Agency performance data generated under the new law, GAO said, can inform Congress' "various legislative responsibilities, including when authorizing or reauthorizing federal programs, and other activities; amending the tax code; appropriating funds; and developing budget resolutions. Congress also can focus agency attention on addressing performance issues through myriad activities, such as oversight agendas, hearings, letters to agencies, and formal and informal meetings with agency officials."
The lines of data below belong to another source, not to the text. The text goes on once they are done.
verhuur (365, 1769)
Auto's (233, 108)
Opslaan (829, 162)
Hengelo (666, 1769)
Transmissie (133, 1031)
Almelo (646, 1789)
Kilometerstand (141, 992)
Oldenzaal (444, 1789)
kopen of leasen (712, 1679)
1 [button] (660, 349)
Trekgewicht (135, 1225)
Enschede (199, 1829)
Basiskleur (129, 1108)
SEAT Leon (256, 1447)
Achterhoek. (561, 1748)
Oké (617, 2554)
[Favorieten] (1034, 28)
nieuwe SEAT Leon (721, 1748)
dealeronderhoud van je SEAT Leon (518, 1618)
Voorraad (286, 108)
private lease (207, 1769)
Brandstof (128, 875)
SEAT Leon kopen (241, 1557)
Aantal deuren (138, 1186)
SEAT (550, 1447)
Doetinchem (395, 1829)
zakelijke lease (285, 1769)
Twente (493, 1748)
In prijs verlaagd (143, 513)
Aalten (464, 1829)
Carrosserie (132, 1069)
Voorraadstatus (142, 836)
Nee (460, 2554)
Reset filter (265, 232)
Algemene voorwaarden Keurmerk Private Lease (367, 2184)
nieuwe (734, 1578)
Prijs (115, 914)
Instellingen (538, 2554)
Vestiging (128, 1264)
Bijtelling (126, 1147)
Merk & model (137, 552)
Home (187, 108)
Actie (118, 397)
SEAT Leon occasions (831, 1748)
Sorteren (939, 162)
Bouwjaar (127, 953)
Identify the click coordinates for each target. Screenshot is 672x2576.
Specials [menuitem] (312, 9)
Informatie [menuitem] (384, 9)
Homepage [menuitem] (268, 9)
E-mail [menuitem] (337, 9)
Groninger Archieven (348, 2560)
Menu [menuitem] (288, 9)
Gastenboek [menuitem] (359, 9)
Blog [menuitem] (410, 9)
The case studies of past oversight in the report cover work over the past decade on reauthorization of the 1965 Elementary and Secondary Education Act; the Defense Department's post-Sept. 11 revamping of the security clearance process; and the Internal Revenue Service's move to encourage electronic tax returns, which save the government money and improve accuracy.
The report was requested by Sens. Daniel Akaka, D-Hawaii, Tom Carper, D-Del., and Mark Warner, D-Va.
Lessons from the case studies, GAO said, include the need to create shared expectations between congressional representatives and agency staff; engage the most relevant agency officials as well as all appropriate congressional bodies (including lawmakers of both parties and chambers) in reviewing program operations; and execute an ongoing consultation process.
Sample questions for lawmakers include asking whether the agency has identified others with similar goals or programs; whether the program plan reflects strategies to coordinate with other agencies; whether the strategies are clearly linked to goals; whether the program reflects the priorities of Congress; and whether recent developments suggest the need for new legislation.
Gary Therkildsen, a federal fiscal policy analyst at the nonprofit OMB Watch, called GAO's recommendations "a good step forward as the executive branch becomes better at keeping tabs as on what it's doing and informing Congress." But he criticized the emphasis on cost-cutting goals. "Obviously we're in a budget-constrained environment, so it's important to talk to each other and get the most bang for the buck," he said. "But just because 30 agencies are looking at food safety doesn't mean that should be cut to 29. I hope it's a constructive process. Congress will have a big positive opportunity to change the way agencies work."
The infrastructure for gauging agency performance is there, Therkildsen added. "It all depends on how well Congress and the public want to use it," he said.